Incredulously, we actually had to call the Hartford Police and inquire if, in truth, it was him even though we knew in our hearts it was. My mother reported that the detective covered the phone receiver and said to a colleague, “She’s just Identified him.”

With my cousin driving us, my mother and I went to the Medical Examiner’s Office in Farmington. My sister was working locally, while my brother, then 18 years old, was informed at his job at a power plant in Phoenix, necessitating he fly home alone after receiving the news.  

We waited in the waiting room when I saw a detective walk past with my Dad’s raincoat in plastic and my heart sank and I now knew for sure. 

He had also gone out that night to get motor oil for the former family car, now my car for commuting to work. I wondered, if I only had a different car, would this not have happened?   

Although I was a bright, inquisitive 26 year old with a brand new Master’s degree to my credit, in the initial days and weeks of the investigation, until Chuck Lexius was assigned to our case as the Victim Advocate, I was not privy to any details as I was only the daughter, not the wife. I wasn’t witness to my Dad’s body and I don’t remember that they did any formal interview with me. 

There was no doubt that Perry Lee Herring was involved in the murder. I heard he was hiding out at a relative’s home and fairly easily apprehended. 

The legal maze was complicated because Herring had also been involved in another murder, an accomplice in a bank robbery who was killed, as he could be identified, much like my Dad, and whose body was dumped in a cemetary. 

Adding to the nightmare for my family was the fact that we had to wait 6 1/2 years for concurrent trials, as Perry Lee Herring was serving time in prison in New Jersey on drug charges.

Herring applied for a speedy trial as was his Constitutional right, but was denied by Judge Thomas Corragan because he had not completed his prison term in New Jersey, as well as the fact that the Connecticut judicial system is notoriously slow. 


Back to the Present

Travelling on Evergreen Avenue I never knew the exact address where my Dad’s murder occurred, nor did my mother when I asked. I guess it doesn’t matter.
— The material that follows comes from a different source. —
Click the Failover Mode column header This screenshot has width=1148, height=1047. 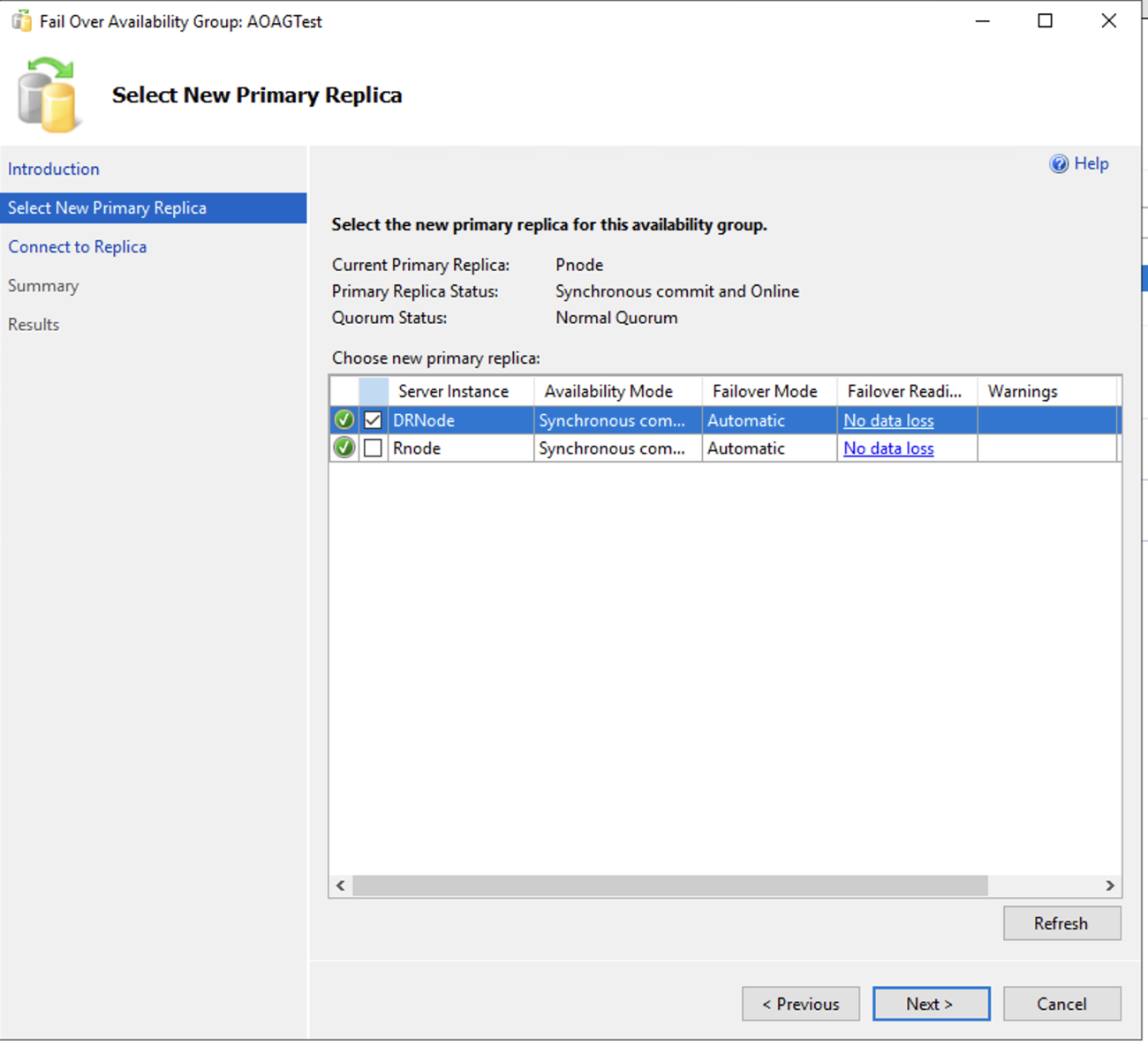(766, 390)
For me there will always be an aura of murder on Evergreen Avenue, especially when you learn of the amazing facts of Kara Laczynski’s case juxtaposed against my Dad’s case.

It was a visceral feeling riding in that van last December. Rather than feeling nothing after 39 years, perhaps it is a measure of caring that stands the test of time, no matter how many years have passed.  

The second part of this tribute will acquaint you with a bright young woman, Kara Laczynski, who moved to Connecticut from New Jersey to begin her career as a reporter and barely got started. Fate intervened on October 4, 1987 on Evergreen Avenue that could not be foreseen. 

Her family had to endure three trials. They were left with only the illusion of justice. What is the price to be paid for strangulation, rape and murder?  

Victims already experience the loss of their loved one and more loss is inconceivable.  

I am trying to make contact with Kara’s co-worker and friend who discovered her murdered body. She was another Journal Inquirer staff member who still resides in Connecticut and writes about the challenges she has overcome. I would like to add another dimension that we as survivors of violent crime try to hold onto.

If  you need assistance with writing a professional Victim Impact Statement, please refer to the Victim Impact Statement FAQ’s on this site.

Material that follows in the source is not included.